1.2 Constituent Corporations. The name, address, jurisdiction of
organization and governing law of each of the constituent corporations is as
follows:
(a) JAWS Technologies, Inc., a corporation organized under and
governed by the laws of the State of Nevada with an address at 0000
00xx Xxxxxx X.X., Xxxxxxx, Xxxxxxx, Xxxxxx X0X 0X0; and
(b) JAWS Technologies, Inc., a corporation organized under and
governed by the laws of the State of Delaware with an address at 0000
00xx Xxxxxx X.X., Xxxxxxx, Xxxxxxx, Xxxxxx X0X 0X0.

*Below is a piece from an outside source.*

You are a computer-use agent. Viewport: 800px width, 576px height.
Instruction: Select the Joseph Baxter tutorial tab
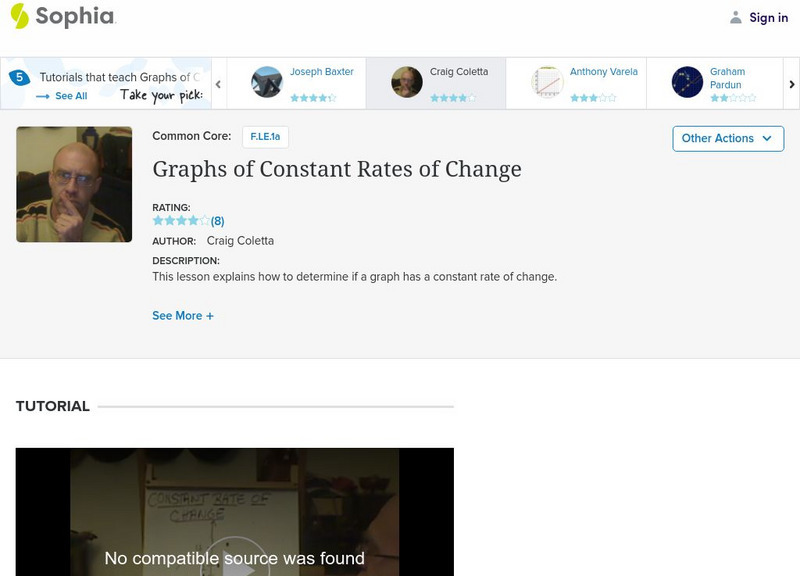[x=321, y=72]
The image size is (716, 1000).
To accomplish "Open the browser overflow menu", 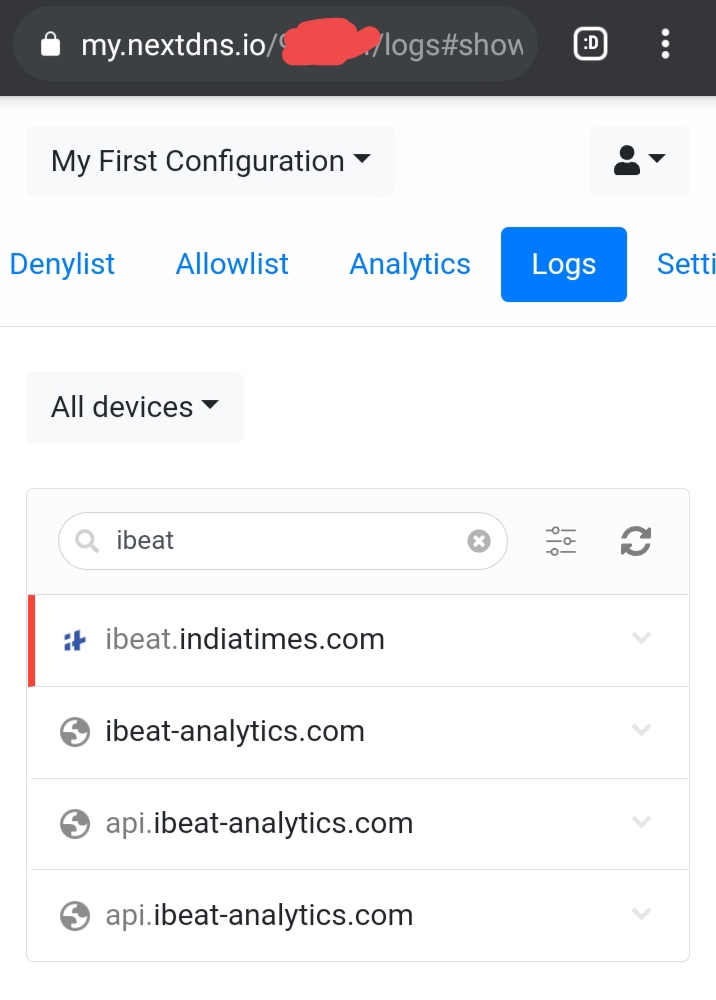I will [664, 43].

1.3 Surviving Corporation. JAWS Technologies, Inc., a corporation
organized under the laws of the State of Delaware, shall be the surviving
corporation.
1.4 Address of Principal Office of Surviving Corporation. The
address of the principal office of JAWS Delaware as the Surviving Corporation
shall be 0000 00xx Xxxxxx Xxxxxxxxx, Xxxxxxx, Xxxxxxx, Xxxxxx X0X 0X0.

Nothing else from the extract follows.